Both entries are collections of E-Mail messages, or, in the artist's terminology, "wurks"; "Re (ad.htm" was given an honorary mention by the festival jury of read_me 1.2.
In mid- to late 1990s, a subgenre of Net.art emerged in the Internet, particularly on mailing lists, which spoke in strange tongues of English interspersed with network protocol code, IRC slang, snippets of program code, programming and markup syntax, Unix commands, ASCII Art, often sent by pseudonymous entities as artistic spam to net cultural and arts-related mailing lists, and provoking all kinds of interesting questions such as "is this the work of a spam bot?", "was this text processed with algorithmic filters?". In 1997, the mailing list "7-11" became the melting pot of this activity, and the place for the Australian net artist mez to develop her "mezangelle" which systematically copies & pastes syntactical elements of all kinds of software and networking codes into a private language. Her "codework" - to use the genre description coined by Alan Sondheim -, semantically expands through syntactic condensation, using among others square brackets in the style of regular and boolean expressions to denote multiple, often contradictory meanings at once. In his essay "From Hypertext to Codework", critic McKenzie Wark writes: "Rather than link discrete blocs of text, or 'lexias,' to each other, Mez introduces the hypertext principle of multiplicity into the word itself. Rather than produce alternative trajectories through the text on the hypertext principle of 'choice,' here they co-exist within the same textual space." For her writing, mez uses Internet textual sources such as logged IRC conversations, Unix manpages, software output and programmer's diaries to rewrite it into highly subjective, para-essayist reflections on identities, genders and body politics where machines and humans meet and mangle in ever-unresolved twists.
Sure, this topic has been spelled out multiple times in popular culture, media theory and cultural studies alike, but mez succeeds to free it from all clichés and academisms by radically plunging into what has been called "the language of new media". Just as her wurk is "protean", i.e. ever-changing, through the para-algorithmic execution of bracketed expressions expand into multiple combinatory output sequences and meanings, it does not only reflect, but also produce protean identity.
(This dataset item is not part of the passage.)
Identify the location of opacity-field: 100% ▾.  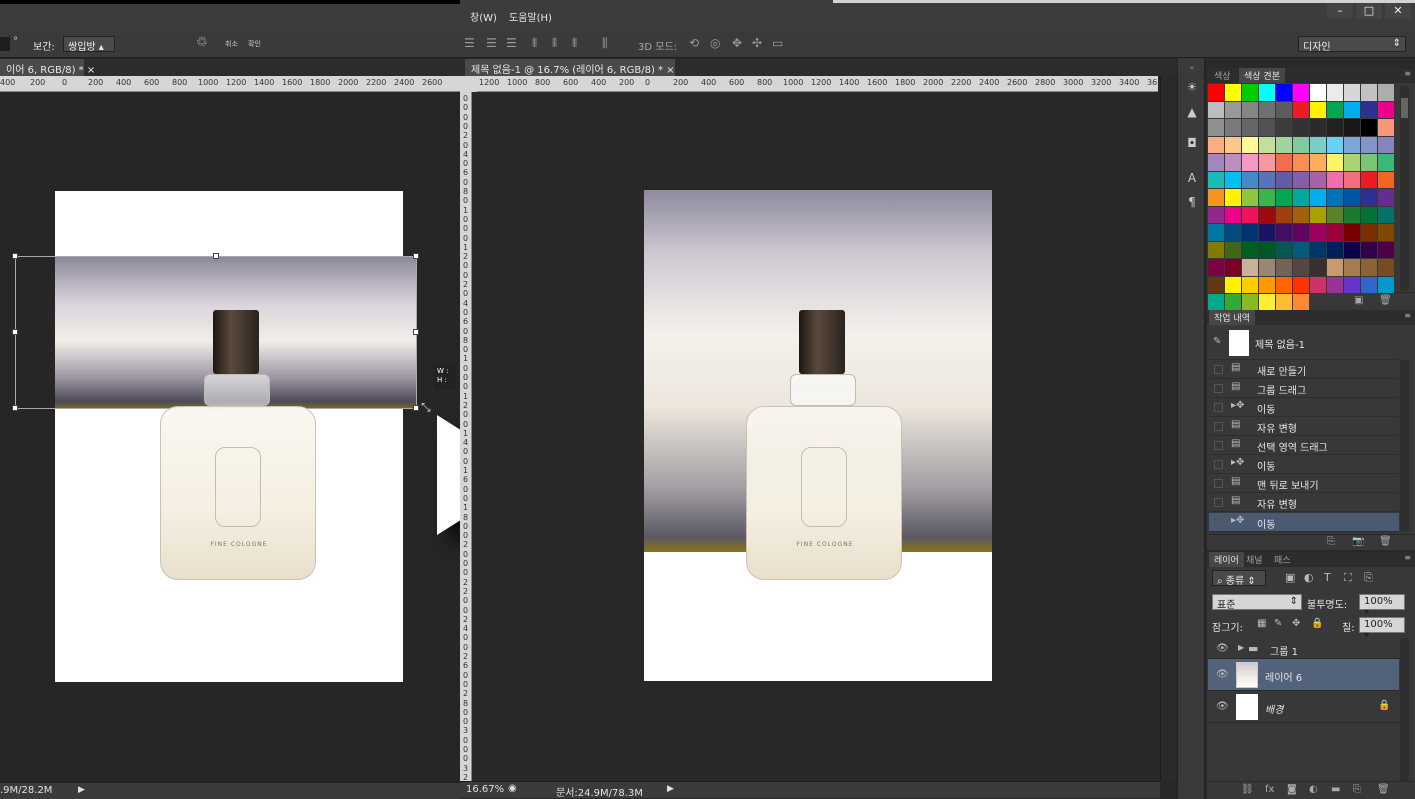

After all, "mez" is only one arbitrary signifier among of a lapsing entity which also appears such under names as "][", "a][nti][nglo.cubic", "app][lick.ation][end.age", "][Buyo][Logical" "][co][De][e][p.rivation", "Cur.][O][va.ture", ".][depth][f.unction" "][die.][so][lution][", ".dirtee, codah.", "dis.[UR]Locate" "][D(NA).fence][", "Flesh, T.rage.dy", "]flewd[", "hu][bris, wo][man" "net.cod][a][e][x][r", "Seizu][o][r][d][e][r][", "self, re:ply.cator" "S.lee][k.ages][purr", "*star[.dot]*star", "St][o][asis" "strip::&::sponge::N.cryptor", "sub.sista", "][s][.Urge.Protect.][or][" ".traumachine."
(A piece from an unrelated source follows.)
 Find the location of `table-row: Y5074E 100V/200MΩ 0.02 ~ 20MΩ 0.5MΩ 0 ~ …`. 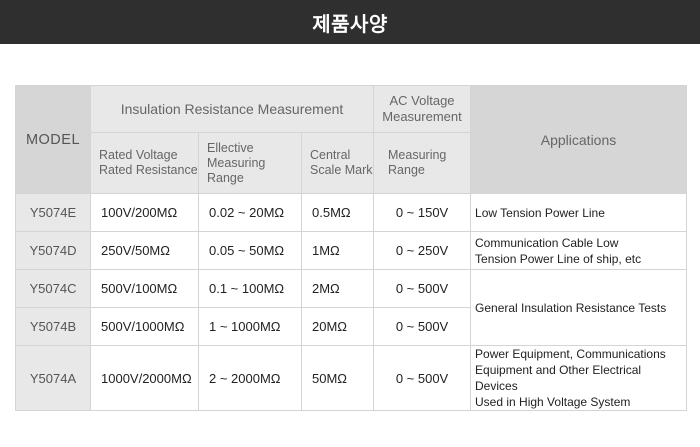

table-row: Y5074E 100V/200MΩ 0.02 ~ 20MΩ 0.5MΩ 0 ~ … is located at coordinates (352, 212).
The compilers "mezangelle" targets are fictitious and fantastic. But in contrast to a merely ornamental code chic and beyond a merely aesthetically pleasing self-reflexivity, this hybrid language serves to read and deconstruct the politics engendered into seemingly "neutral", technical codes. mez' work therefore can be read as a translation of syntax back into semantics. It makes sense from the codes of a technology which postmodern media theories enthusiastically believed to put an end to sense and human subjectivity once and for all. Expressing how precarious subjectivity and identity become in the Internet, mez' wurk nevertheless underlines the persistence of subjectivity, bodies charged with meaning.